例えば、特許文献1には、カラー画像からこのカラー画像における色の出現頻度情報を持つカラーヒストグラムを作成し、得られたカラーヒストグラムから前記出現頻度情報を抽出し、この抽出された頻度の低い部分を前記カラー画像における色の不均一部分として検出するとともに、頻度の高い部分を前記カラー画像における色の均一部分として検出することが記載されている。
さらに、熟練度や年齢によりむらの検出レベルが異なる場合や、同じ人でも検査時の体調により検出レベルに違いが生じることもあり、むらは定量的な評価が難しく、むら検出には人間の視覚特性や心理的な要因が大きく影響するという問題もある。
近時、液晶表示装置などのむら検査では、検査基準が微妙すぎ人間の官能ぎりぎりのところでむら検査が行われている。

● ● ● ●

**出題 1:**
次の(a)〜(c)がむら検査の文書の内容と合っているか、それぞれ「はい」か「いいえ」で答え、決め手となる文書の語句をそのまま引用せよ。
(a) 特許文献1では、カラーヒストグラムで頻度の高い部分を色の均一部分として検出する。
(b) むらは定量的な評価がしやすい。
(c) 液晶表示装置などのむら検査は、人間の官能ぎりぎりのところで行われている。
**出題 2:**
むら検査の文書の「さらに、熟練度や年齢によりむ」から「ろでむら検査が行われている。」までを、「液晶表示装置」を「有機EL表示装置」に置き換えて書き直せ。
**出題 3:**
むら検査の文書の最後の文の後に続く部分を書き足せ。

● ● ● ●

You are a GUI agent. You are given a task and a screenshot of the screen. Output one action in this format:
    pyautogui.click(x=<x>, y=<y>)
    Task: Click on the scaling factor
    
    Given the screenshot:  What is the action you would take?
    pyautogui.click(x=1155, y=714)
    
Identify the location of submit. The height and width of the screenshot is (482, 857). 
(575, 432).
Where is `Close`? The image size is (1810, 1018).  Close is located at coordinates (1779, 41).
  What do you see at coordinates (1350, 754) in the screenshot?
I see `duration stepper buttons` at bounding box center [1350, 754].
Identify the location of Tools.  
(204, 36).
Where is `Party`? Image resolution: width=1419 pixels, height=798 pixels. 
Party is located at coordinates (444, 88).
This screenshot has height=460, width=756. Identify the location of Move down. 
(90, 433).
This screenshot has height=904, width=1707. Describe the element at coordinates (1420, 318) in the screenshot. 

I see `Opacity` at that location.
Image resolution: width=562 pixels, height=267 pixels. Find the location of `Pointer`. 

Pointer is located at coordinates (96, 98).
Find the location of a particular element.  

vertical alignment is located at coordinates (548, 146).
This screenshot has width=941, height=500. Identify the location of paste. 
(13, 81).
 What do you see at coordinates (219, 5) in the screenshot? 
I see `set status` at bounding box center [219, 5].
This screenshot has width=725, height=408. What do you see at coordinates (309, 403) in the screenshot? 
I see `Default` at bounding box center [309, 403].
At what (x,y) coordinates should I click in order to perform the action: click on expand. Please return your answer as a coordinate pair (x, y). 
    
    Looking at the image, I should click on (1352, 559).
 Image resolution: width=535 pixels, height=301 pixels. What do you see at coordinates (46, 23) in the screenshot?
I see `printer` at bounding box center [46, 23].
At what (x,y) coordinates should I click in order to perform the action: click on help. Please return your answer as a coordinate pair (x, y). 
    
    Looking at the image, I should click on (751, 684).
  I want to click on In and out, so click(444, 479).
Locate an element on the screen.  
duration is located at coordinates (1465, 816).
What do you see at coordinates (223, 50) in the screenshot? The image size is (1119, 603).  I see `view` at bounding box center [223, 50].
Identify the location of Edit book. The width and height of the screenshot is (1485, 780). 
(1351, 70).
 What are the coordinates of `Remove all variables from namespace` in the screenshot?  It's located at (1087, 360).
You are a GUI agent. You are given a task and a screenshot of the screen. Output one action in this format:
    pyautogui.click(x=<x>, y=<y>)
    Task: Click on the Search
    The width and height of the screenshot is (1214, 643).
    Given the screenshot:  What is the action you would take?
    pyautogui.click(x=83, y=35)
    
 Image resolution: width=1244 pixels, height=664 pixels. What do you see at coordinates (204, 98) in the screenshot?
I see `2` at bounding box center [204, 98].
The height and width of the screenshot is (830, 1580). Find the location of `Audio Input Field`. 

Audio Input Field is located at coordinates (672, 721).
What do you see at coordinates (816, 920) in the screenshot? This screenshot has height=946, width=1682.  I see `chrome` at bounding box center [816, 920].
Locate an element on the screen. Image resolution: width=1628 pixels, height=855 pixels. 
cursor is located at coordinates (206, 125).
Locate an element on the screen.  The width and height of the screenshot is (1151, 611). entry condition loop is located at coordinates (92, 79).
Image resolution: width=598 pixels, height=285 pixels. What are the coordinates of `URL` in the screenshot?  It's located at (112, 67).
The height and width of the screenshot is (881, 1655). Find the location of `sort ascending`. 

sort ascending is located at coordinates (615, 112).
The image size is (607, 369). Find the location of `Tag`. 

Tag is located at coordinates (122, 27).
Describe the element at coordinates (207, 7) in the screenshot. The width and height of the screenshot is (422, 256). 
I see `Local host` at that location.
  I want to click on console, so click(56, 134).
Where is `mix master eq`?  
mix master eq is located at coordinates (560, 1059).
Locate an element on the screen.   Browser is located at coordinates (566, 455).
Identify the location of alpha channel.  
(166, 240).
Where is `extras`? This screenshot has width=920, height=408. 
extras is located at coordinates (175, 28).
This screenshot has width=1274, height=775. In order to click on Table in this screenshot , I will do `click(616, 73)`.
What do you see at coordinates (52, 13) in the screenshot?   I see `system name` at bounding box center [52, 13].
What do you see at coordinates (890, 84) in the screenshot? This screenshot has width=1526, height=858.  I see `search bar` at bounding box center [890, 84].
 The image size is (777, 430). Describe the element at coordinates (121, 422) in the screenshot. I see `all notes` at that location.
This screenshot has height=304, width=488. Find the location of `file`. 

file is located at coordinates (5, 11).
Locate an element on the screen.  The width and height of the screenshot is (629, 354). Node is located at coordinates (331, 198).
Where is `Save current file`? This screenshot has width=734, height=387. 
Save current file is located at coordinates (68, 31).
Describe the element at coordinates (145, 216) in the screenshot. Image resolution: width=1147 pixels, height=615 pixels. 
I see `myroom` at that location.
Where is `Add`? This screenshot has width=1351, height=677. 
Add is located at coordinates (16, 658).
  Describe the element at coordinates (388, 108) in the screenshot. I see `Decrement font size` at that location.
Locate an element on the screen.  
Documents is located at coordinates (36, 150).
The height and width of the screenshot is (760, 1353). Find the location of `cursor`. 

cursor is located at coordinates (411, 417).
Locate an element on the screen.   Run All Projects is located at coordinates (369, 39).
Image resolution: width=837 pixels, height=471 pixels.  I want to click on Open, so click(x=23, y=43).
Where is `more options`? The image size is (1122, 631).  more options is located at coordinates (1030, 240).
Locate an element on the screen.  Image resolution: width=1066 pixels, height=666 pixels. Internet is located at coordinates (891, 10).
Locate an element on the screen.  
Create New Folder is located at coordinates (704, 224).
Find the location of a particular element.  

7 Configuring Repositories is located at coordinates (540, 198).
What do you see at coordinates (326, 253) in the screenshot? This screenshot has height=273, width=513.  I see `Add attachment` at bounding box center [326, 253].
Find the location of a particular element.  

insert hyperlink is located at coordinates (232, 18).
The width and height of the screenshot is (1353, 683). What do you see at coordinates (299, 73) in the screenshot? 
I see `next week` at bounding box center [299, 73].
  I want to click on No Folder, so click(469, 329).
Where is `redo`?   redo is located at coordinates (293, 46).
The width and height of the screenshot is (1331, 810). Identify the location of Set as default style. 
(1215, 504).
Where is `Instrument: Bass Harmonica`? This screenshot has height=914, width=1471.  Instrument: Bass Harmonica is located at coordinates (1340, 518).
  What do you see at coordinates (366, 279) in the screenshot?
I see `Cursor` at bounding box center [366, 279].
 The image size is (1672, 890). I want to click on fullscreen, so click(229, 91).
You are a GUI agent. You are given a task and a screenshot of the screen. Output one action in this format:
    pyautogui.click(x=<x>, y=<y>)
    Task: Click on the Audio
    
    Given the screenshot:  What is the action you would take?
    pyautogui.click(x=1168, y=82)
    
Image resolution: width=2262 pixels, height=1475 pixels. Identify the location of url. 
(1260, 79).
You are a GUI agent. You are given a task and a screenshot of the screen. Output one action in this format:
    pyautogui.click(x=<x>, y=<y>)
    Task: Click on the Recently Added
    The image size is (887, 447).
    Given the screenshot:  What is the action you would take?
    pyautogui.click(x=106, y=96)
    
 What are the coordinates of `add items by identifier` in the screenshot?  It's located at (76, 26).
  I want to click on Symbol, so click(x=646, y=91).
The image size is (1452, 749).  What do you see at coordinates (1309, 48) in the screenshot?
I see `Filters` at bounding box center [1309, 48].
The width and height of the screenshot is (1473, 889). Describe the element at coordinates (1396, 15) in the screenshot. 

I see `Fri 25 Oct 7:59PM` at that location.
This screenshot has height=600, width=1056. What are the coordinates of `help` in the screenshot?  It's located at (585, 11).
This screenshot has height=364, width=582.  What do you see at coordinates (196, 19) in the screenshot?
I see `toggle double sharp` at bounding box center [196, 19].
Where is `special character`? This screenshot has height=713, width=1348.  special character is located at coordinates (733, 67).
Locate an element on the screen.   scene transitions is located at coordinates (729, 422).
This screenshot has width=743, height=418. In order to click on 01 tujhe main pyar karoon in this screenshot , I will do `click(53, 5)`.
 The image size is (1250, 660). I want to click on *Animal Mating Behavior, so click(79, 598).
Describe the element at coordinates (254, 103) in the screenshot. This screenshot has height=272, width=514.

● ● ● ●

**解答 1:**
(a) はい。「頻度の高い部分を前記カラー画像における色の均一部分として検出する」
(b) いいえ。「むらは定量的な評価が難しく」
(c) はい。「人間の官能ぎりぎりのところでむら検査が行われている」

**解答 2:**
さらに、熟練度や年齢によりむらの検出レベルが異なる場合や、同じ人でも検査時の体調により検出レベルに違いが生じることもあり、むらは定量的な評価が難しく、むら検出には人間の視覚特性や心理的な要因が大きく影響するという問題もある。
近時、有機EL表示装置などのむら検査では、検査基準が微妙すぎ人間の官能ぎりぎりのところでむら検査が行われている。

**解答 3:**
RGBカラーカメラで、各色8ビット256階調の画像が取得できたとすると、この画像は人間の色の分解能より高い画像で、人間が認識できる色むらは全て検出できるはずである。よって、人間の感度を越える色の不均一部分まで抽出しておけば、人間が、むらと判断する候補は抽出された中に存在する。この抽出された部分が、色むらかどうかを検出する場合、むらの種類や、人間の官能特性に基づいて判断することで、むら検出を抽出部と判定部に分けて実行することが可能となる。抽出部のアルゴリズムはほぼ一定で、判定部のみ被検査物のむら判定の基準に合わせて変更することで、種々のむら検査に対応できる柔軟性のあるアルゴリズムが構築できる。
しかし、実際の撮像系にはノイズや量子化誤差があり、RGB各8ビット全て有効に利用できるわけではない。また、人間の色識別の分解能は低いが、人間は検査時に、検査対象物を、最もむらの見えやすい、方向角度から見ることが可能であるため、検査方向角度が固定としたカメラでは、さらに高い色分解能が要求される。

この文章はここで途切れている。